Sollevare steccati e picchettare terreni finisce sempre con l’inchiodare la dinamica dell’esperienza artistica a geografie dalla crosta di sabbia. Le prospettive per inquadrare il lavoro di un artista non tollerano postazioni fisse, o specole abitudinarie.  In questa visione più libera, allora, non stupirà che Verna, alfiere riconosciuto di quella che fu l’estrema avanguardia italiana, l’ultima desinenza del Moderno prima dei grandi riflussi, possa qui essere considerato esponente di una prassi pittorica ricollegabile alla grande tradizione del passato.
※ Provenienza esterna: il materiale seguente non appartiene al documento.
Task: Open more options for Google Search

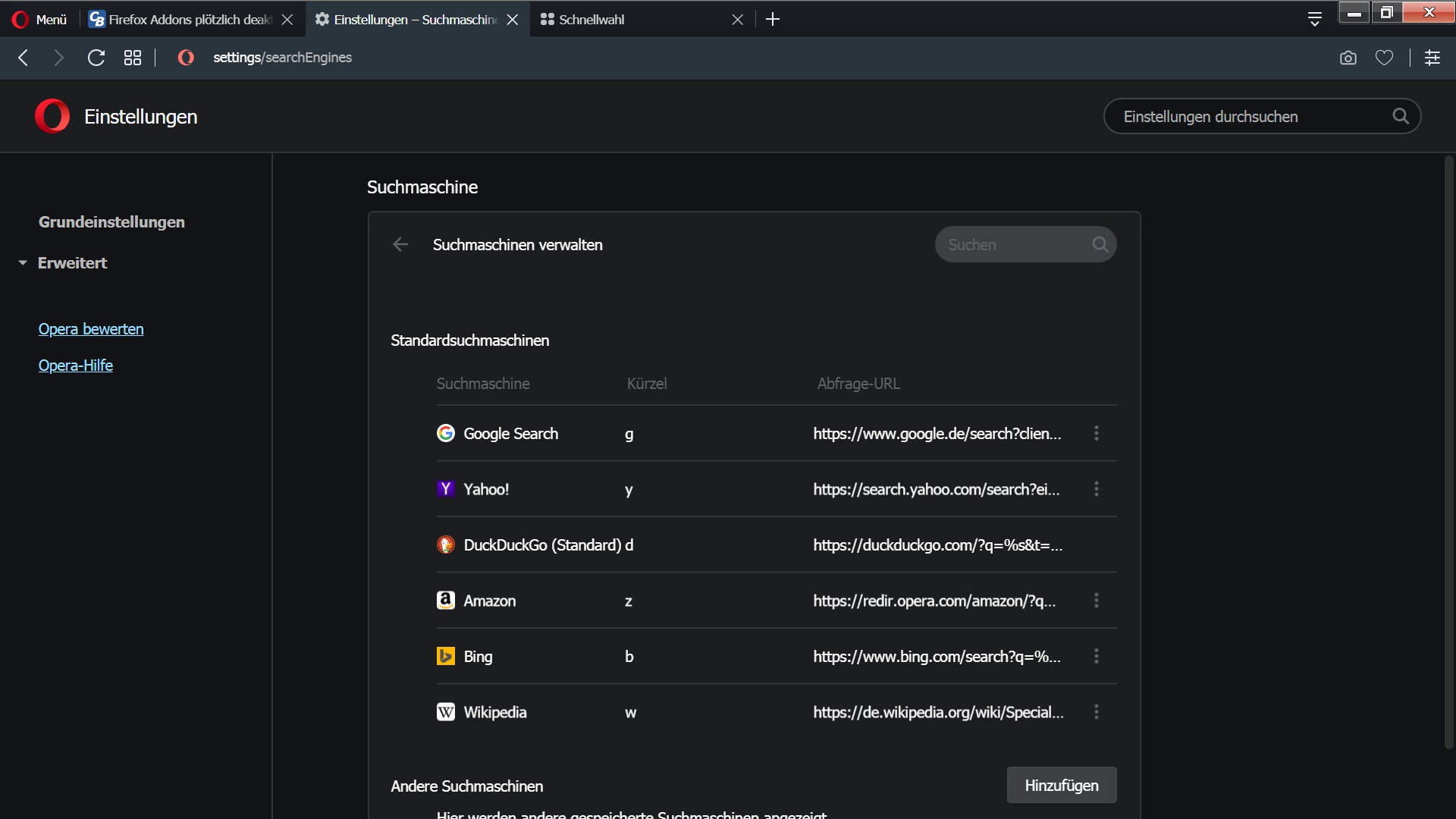Action: click(1096, 433)
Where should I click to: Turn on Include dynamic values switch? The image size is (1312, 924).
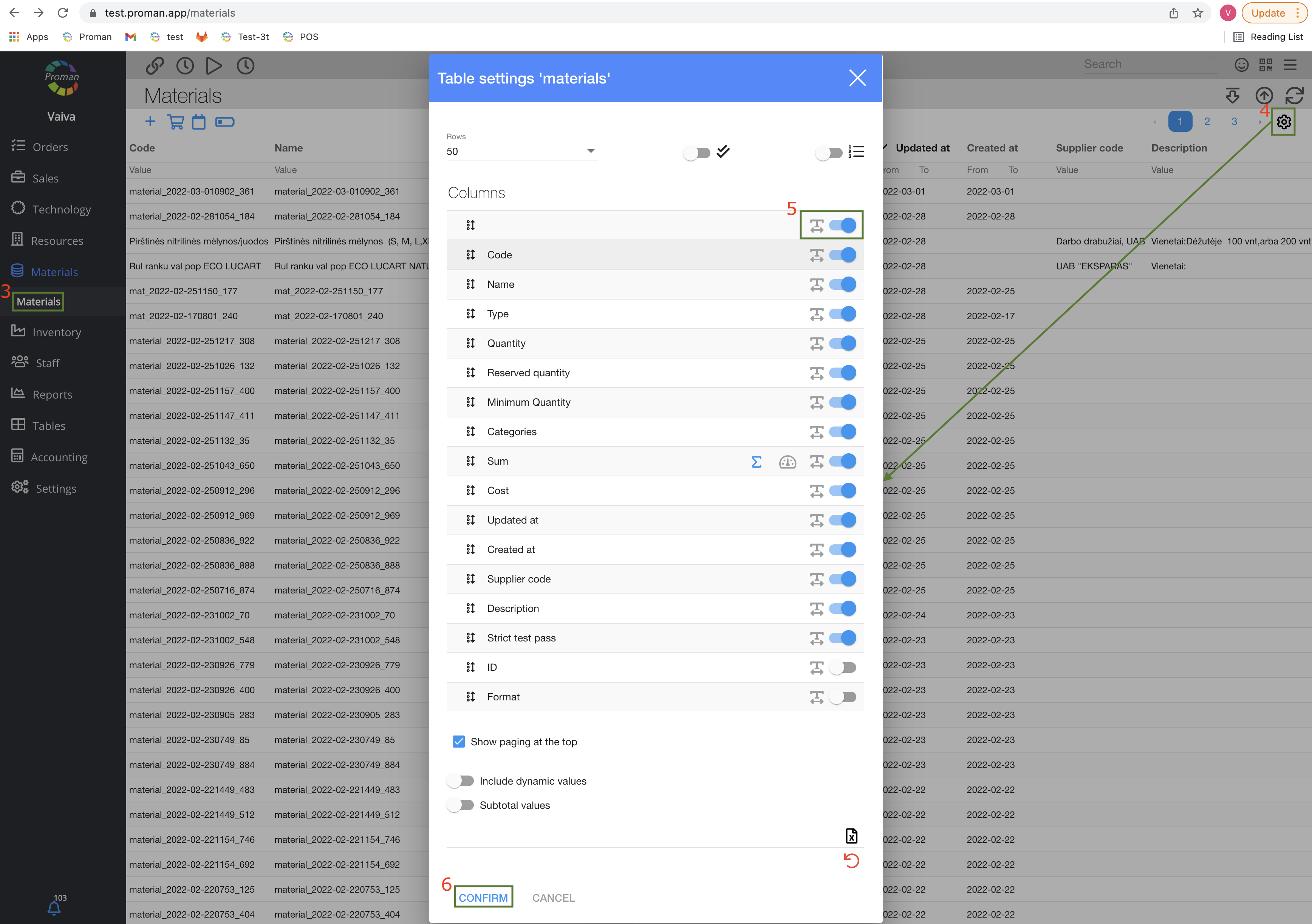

Partiamo, per fare un esempio, dalla sua ammirazione per un artista apparentemente così distante come Giorgio Morandi: essa si basa su una lettura sostanziale e non nominalistica delle sue opere. Non importa, da questo punto di vista, se Morandi sia intimista, chiarista, metafisico, paesaggista di campagne e di bottiglie o che altro. E’ il modo di intendere e di trattare il colore da parte di Morandi che qui fa testo. L’ammirazione di Verna sarà allora spiegabile e traducibile in termini di affinità elettiva, di sotterranea confluenza di umori.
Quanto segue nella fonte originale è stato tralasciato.